▶ [What you need to do] Once you reach the line containing "267x167 pixels. How" in the data below, restate each line word for word up to and including the one containing "Given: Select side-by-side view mode".

Pixel coordinate grounding data
=== Section Start ===
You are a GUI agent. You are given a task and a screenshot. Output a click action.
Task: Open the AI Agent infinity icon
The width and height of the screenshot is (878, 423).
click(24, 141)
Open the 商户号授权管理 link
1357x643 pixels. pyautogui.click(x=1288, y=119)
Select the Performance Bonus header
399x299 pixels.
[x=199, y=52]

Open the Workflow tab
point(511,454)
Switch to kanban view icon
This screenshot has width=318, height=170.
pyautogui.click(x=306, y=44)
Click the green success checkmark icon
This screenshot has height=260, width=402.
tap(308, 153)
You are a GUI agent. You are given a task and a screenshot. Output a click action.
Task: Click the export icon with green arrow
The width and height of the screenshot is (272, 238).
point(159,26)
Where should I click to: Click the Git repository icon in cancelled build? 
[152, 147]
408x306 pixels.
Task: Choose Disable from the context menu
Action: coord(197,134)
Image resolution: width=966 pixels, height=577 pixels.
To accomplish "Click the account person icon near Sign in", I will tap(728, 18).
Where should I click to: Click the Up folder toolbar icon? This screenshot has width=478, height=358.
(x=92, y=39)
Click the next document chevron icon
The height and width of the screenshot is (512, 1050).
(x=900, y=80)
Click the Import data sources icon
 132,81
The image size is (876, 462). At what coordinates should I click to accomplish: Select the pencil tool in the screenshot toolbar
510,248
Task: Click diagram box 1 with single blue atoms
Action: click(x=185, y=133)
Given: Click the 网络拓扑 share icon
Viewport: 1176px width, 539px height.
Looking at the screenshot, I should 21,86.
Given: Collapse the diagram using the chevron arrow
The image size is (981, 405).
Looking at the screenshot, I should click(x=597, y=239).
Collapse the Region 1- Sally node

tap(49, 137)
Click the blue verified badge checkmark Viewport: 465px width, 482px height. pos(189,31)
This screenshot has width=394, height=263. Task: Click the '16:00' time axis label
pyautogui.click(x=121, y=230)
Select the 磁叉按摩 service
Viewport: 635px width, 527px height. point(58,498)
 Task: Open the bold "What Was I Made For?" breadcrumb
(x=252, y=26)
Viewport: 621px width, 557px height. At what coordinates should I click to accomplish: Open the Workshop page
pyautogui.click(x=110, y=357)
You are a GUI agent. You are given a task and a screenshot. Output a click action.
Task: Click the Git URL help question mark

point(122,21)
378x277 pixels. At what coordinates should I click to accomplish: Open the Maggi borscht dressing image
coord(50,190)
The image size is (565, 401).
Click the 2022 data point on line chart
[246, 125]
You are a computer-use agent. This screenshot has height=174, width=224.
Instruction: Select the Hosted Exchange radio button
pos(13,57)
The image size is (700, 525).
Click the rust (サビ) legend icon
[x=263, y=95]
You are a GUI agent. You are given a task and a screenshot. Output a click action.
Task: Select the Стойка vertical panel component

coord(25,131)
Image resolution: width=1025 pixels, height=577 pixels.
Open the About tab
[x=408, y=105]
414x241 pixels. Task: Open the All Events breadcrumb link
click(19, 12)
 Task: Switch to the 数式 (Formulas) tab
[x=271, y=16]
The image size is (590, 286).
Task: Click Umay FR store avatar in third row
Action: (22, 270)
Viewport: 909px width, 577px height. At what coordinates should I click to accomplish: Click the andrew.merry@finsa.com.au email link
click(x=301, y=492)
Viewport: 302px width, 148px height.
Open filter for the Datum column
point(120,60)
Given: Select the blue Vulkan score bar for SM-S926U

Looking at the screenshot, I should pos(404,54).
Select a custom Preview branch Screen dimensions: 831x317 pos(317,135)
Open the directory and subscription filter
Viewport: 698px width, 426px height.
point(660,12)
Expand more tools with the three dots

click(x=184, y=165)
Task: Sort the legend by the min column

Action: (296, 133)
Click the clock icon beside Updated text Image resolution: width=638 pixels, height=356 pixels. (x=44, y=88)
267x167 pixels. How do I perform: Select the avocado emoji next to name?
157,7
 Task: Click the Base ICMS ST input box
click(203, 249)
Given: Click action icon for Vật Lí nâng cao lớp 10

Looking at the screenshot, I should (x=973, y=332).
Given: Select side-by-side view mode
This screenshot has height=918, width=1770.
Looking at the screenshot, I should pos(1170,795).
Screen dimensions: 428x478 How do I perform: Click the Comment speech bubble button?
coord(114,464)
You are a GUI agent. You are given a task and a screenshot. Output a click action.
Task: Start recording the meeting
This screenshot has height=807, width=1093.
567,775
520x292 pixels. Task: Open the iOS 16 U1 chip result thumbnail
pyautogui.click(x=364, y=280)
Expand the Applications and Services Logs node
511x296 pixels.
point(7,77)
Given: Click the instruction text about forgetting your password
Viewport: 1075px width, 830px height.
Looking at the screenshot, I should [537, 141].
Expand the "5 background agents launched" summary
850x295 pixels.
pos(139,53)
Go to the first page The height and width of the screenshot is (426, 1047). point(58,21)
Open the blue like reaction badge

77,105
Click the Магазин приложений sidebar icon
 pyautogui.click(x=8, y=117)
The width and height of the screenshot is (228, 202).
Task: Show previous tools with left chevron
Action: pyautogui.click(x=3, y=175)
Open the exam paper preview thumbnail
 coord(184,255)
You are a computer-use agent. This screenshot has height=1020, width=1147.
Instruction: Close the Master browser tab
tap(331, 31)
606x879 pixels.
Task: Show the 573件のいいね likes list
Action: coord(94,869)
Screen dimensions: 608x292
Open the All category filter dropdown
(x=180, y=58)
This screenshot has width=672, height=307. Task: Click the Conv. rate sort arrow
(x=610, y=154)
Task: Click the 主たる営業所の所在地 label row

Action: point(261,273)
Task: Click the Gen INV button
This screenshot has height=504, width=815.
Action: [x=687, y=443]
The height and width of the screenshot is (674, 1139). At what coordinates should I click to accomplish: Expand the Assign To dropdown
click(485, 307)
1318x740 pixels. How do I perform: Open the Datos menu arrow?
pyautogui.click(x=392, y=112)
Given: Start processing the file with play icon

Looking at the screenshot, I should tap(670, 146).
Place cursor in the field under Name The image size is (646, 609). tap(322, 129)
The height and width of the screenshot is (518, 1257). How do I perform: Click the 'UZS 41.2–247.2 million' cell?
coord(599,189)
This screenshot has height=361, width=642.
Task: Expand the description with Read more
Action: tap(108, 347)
=== Section End ===
▶ [The completed task]
267x167 pixels. How do I perform: Select the avocado emoji next to name?
157,7
 Task: Click the Base ICMS ST input box
click(203, 249)
Given: Click action icon for Vật Lí nâng cao lớp 10

Looking at the screenshot, I should (x=973, y=332).
Given: Select side-by-side view mode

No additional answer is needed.